Open tommasobo opened 2 years ago
- We have found out that increasing the buffer size parameters (input_buf_size and output_buf_size) does actually decrease our performance significantly (intended as bandwidth of an AllToAll or AllReduce for example). We believe that shouldn't be the case and are quite confused about what is happening. Are we missing something?
That is odd. I usually see the opposite effect. At least, up to a point: For traffic patterns that cause heavy congestion, more buffer space can actually increase the "offered load" in the system, thus reducing throughput. Essentially, you get a case where there is always data to fill in when other data is moved and the congestion lasts longer. I imagine a large all-to-all would be one of those patterns. I would not expect that for all_reduce unless you are doing it on very large arrays.
- Is there any suggestion on your side about how to speedup the simulations? Currently we find large simulations (but even just 1024 nodes network) involving AllToAll to be quite slow even when running SST on 128 nodes. We have tried increasing the flit size and packet size but that didn't help as much as we wished. Is there any parameter that we are missing from emberLoad that could help speed up the simulations?

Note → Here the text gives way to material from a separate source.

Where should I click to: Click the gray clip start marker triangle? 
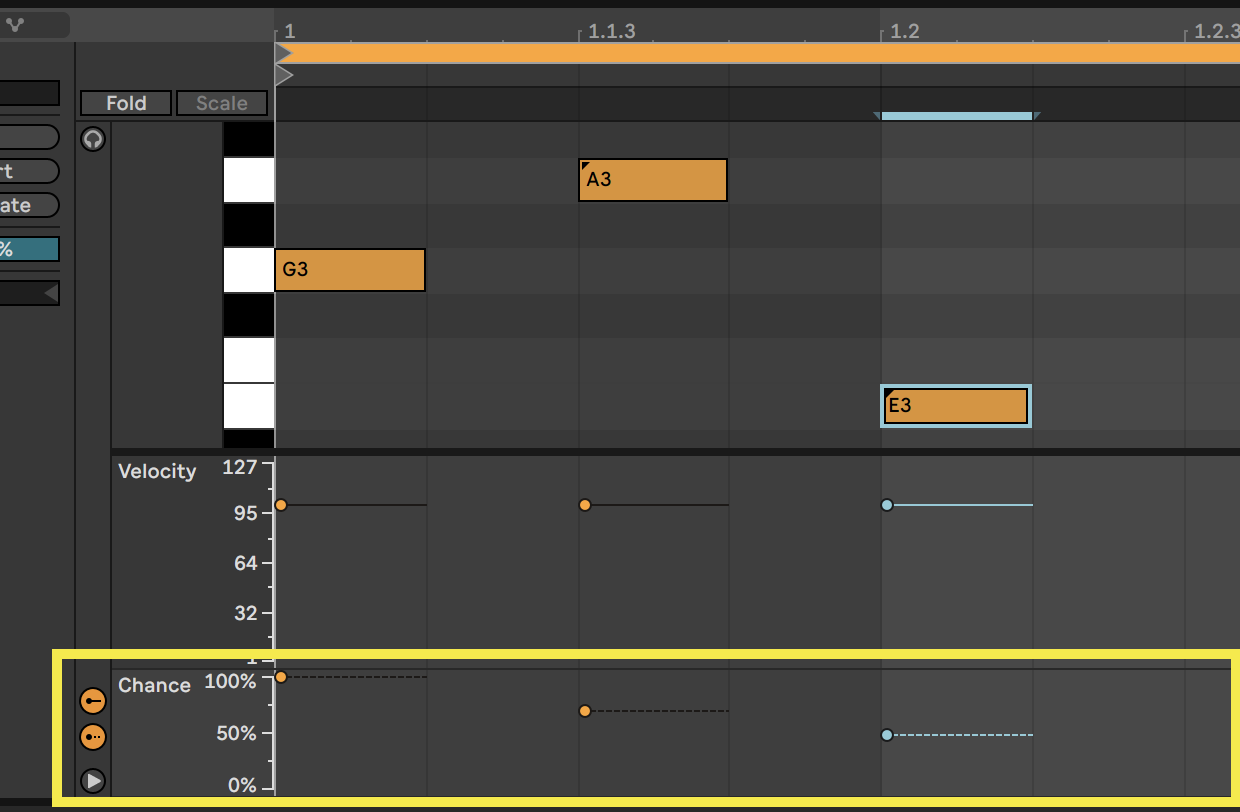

Unfortunately, large all-to-all patterns just take a long time to simulate since there are so many events injected into the system. I've seen this when using that pattern for research. The biggest impact on performance you may have control over is the shortest latency on links cut by a partition, as this will affect the synchronization interval. There are some tricks you can play here if you have added latency on your inputs and outputs. For example, in hr_router, the input latency is just "pushed" onto the input link and the output latency is "pushed" onto the output link (via the Link::addSendLatency() and Link::addReceiveLatency() calls in the model). Since this happens after partitioning, there is no way for the core to account for the added latency across the links. However, in the input file, you can change the parameters and do this manually. So, with a link_latency=20ns, input_latency=40ns and output_latency=40ns, you can equivalently set the input and output latencies to zero and the link latencies to 100ns. This will dramatically reduce the synchronization interval and should provide some speedup. I've been tempted to add an option to the merlin python module that will do this for you automatically, but I haven't had a chance to do it yet.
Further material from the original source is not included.